_WHAT THE TASK ASKS_
Your task is to find every line of the listing that includes "item" and copy it.

== EXERCISE DATA

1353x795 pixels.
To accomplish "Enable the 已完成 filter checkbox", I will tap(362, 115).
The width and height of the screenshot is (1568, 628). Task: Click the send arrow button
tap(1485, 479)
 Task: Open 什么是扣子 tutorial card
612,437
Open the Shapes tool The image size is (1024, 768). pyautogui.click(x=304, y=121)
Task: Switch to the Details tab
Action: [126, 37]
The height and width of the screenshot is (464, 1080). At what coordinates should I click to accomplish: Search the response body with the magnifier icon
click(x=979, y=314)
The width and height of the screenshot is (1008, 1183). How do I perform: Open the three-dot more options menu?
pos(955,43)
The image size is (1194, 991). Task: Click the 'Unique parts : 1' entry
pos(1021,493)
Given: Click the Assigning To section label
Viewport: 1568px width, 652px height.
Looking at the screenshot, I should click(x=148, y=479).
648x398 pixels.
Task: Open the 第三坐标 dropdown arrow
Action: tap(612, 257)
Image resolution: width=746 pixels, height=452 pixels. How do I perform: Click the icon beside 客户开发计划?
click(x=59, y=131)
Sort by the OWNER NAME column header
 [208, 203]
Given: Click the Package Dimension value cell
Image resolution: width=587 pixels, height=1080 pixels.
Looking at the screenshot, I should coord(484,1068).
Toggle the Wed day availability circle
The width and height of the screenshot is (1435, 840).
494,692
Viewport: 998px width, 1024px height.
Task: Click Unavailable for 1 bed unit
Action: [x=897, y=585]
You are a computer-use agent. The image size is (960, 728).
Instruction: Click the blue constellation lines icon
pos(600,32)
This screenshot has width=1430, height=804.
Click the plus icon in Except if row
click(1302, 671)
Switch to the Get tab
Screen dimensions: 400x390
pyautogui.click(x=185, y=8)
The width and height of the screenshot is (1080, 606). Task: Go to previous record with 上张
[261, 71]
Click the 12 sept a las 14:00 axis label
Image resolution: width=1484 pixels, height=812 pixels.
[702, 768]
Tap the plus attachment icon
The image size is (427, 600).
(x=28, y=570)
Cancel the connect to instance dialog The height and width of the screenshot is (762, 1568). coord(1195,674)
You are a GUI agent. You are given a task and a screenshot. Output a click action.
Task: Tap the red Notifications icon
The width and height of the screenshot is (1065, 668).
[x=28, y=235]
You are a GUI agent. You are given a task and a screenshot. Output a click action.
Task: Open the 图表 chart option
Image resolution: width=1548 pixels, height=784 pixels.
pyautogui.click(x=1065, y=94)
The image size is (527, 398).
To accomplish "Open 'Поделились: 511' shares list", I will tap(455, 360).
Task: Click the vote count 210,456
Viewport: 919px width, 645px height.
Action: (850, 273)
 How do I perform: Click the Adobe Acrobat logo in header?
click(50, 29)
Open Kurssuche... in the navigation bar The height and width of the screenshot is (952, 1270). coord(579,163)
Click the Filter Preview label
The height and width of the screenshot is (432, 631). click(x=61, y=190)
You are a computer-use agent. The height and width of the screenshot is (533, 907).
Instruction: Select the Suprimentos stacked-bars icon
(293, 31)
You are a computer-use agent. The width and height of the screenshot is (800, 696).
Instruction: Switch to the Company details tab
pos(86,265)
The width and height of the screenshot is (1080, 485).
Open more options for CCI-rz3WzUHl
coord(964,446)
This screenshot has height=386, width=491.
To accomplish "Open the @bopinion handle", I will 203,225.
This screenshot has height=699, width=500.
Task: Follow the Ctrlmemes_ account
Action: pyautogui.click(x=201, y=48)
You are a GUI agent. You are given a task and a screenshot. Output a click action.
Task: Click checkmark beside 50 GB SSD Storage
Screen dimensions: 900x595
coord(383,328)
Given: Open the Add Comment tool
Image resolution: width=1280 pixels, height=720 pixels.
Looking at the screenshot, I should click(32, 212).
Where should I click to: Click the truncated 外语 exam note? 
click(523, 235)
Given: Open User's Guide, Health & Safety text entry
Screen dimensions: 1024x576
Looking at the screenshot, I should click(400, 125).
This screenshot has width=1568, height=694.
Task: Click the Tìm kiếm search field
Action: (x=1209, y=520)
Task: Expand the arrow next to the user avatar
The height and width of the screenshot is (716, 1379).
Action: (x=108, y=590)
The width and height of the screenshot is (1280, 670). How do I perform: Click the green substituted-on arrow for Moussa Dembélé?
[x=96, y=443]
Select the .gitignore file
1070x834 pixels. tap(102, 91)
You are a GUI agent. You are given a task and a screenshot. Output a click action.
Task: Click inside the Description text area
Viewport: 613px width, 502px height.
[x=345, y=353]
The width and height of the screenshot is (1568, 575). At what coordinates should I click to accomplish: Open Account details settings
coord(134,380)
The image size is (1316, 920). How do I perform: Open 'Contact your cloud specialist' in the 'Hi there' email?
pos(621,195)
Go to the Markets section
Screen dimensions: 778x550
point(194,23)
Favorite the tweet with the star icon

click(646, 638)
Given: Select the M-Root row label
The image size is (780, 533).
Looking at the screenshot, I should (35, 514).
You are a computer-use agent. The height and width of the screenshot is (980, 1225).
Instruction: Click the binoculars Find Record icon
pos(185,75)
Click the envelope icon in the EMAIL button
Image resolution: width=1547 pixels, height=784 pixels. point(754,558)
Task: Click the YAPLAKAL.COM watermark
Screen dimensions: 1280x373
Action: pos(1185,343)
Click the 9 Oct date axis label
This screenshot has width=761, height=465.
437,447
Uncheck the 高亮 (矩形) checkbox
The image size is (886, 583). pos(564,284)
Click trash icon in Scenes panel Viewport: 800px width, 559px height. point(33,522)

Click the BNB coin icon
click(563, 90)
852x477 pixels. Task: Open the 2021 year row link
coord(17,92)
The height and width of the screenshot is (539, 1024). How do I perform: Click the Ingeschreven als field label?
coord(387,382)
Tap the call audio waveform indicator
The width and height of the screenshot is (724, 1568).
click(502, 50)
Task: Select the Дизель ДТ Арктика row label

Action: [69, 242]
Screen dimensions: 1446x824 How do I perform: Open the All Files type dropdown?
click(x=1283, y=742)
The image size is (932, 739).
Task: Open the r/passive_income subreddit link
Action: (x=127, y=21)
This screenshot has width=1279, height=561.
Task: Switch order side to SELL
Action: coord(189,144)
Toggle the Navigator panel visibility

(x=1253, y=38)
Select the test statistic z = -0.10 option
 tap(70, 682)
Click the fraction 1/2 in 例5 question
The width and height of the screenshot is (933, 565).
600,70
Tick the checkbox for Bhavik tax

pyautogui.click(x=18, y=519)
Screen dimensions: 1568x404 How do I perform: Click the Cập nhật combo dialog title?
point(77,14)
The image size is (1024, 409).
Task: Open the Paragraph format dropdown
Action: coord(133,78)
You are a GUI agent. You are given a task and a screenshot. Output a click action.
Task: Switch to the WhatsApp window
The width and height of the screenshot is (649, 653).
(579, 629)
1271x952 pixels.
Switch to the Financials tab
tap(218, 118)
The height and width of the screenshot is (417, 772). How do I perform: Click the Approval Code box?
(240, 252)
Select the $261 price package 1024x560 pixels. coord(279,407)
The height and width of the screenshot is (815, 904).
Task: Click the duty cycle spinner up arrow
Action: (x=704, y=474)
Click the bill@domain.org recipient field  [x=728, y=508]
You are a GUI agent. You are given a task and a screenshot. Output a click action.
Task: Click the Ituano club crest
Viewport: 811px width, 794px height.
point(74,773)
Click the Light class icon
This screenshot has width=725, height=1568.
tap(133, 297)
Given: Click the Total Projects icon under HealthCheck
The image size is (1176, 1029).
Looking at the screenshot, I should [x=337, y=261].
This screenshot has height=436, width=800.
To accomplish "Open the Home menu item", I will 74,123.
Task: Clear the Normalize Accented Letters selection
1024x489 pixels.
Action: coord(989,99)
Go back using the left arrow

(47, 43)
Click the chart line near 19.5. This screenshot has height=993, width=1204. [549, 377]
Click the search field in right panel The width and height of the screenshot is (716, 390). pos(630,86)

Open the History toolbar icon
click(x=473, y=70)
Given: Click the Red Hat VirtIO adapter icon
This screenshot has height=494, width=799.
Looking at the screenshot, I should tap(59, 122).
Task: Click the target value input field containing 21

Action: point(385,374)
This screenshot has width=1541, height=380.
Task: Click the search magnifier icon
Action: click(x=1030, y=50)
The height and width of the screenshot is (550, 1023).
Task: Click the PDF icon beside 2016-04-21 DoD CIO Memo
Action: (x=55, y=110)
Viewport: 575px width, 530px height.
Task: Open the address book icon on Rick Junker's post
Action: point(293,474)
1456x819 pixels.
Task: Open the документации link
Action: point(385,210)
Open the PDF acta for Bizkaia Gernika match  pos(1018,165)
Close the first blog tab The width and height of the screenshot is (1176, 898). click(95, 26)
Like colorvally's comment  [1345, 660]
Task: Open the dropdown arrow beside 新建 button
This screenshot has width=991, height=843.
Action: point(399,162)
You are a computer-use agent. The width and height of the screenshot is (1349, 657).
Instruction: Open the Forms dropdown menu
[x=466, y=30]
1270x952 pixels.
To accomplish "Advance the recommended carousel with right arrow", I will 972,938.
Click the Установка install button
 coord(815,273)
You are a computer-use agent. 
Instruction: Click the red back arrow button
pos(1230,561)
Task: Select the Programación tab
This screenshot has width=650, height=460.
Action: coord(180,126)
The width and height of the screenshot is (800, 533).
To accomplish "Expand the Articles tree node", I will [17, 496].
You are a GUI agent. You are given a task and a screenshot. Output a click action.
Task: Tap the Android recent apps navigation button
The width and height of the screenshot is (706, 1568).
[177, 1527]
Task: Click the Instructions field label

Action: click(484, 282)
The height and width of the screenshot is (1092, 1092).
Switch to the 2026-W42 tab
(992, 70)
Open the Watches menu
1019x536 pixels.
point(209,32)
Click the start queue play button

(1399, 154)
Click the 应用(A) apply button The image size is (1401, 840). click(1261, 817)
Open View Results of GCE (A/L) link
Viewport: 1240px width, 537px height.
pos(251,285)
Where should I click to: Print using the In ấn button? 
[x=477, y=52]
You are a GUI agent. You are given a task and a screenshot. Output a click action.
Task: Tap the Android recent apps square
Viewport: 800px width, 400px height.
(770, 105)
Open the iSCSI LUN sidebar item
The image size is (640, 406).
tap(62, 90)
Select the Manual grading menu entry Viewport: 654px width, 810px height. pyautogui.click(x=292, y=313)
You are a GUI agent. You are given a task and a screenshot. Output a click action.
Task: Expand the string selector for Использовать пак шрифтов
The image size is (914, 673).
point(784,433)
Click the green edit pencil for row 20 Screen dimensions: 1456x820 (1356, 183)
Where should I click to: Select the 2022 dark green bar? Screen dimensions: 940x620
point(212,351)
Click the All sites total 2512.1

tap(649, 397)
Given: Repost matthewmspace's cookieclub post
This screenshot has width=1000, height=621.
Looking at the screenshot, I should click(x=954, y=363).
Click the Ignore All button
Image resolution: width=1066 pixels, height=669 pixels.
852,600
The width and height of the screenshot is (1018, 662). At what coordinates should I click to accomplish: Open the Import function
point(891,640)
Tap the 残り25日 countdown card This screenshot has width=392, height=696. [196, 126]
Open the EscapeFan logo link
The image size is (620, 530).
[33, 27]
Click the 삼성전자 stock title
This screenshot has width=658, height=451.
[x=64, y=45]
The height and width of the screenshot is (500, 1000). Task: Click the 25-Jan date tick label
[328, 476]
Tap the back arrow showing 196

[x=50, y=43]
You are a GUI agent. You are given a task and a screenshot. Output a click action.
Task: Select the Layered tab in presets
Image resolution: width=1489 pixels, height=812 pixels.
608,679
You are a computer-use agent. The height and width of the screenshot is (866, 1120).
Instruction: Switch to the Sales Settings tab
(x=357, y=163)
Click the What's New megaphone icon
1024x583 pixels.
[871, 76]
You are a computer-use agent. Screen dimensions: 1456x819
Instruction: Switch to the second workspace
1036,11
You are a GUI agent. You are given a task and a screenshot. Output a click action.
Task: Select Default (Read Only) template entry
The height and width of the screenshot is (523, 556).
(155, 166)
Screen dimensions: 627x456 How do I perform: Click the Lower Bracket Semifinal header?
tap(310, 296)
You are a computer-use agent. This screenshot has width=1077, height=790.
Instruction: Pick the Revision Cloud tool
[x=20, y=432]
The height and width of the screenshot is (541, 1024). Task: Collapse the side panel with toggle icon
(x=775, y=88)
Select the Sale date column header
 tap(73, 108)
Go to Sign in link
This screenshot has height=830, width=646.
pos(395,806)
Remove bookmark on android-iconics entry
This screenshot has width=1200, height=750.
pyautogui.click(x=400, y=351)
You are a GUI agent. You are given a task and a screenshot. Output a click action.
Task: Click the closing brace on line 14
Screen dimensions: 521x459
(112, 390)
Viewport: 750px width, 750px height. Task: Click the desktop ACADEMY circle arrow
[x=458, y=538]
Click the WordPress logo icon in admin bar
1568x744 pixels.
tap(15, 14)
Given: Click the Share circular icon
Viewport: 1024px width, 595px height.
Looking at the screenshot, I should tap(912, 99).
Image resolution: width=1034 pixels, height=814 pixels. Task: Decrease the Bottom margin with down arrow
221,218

====

_ANSWER SPACE_
To accomplish "Open the Home menu item", I will 74,123.
Open the iSCSI LUN sidebar item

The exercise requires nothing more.